Com a nova medida, a responsabilidade pela investigação das Fake News será transferida para a Presidência da Corte. Essa reestruturação ocorre em um momento de crescente tensão e crise interna dentro do STF, refletindo as complexidades do cenário político atual.
A decisão de Fachin ocorre em um contexto em que o inquérito das Fake News tem gerado debates intensos sobre liberdade de expressão e os limites da atuação judicial em questões relacionadas às redes sociais. A investigação tem como objetivo apurar a disseminação de informações falsas que possam comprometer a integridade do processo democrático e as instituições.
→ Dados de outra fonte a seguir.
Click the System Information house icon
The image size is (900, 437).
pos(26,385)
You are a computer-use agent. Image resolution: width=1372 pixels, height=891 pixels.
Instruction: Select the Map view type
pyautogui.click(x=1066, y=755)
A mudança na relatoria é um indicativo da vontade do STF em reavaliar sua abordagem em relação a esse caso, que já é um tema recorrente nas discussões sobre a atuação da Corte e o papel do Judiciário na regulação da informação nas plataformas digitais.
Edson Fachin, como presidente do STF, assume agora uma posição central na continuidade desse inquérito, que já se arrasta por vários anos e gera diferentes reações na sociedade e entre os operadores do direito. A expectativa é que essa nova fase traga mais clareza sobre os próximos passos da investigação e suas implicações para o sistema jurídico brasileiro.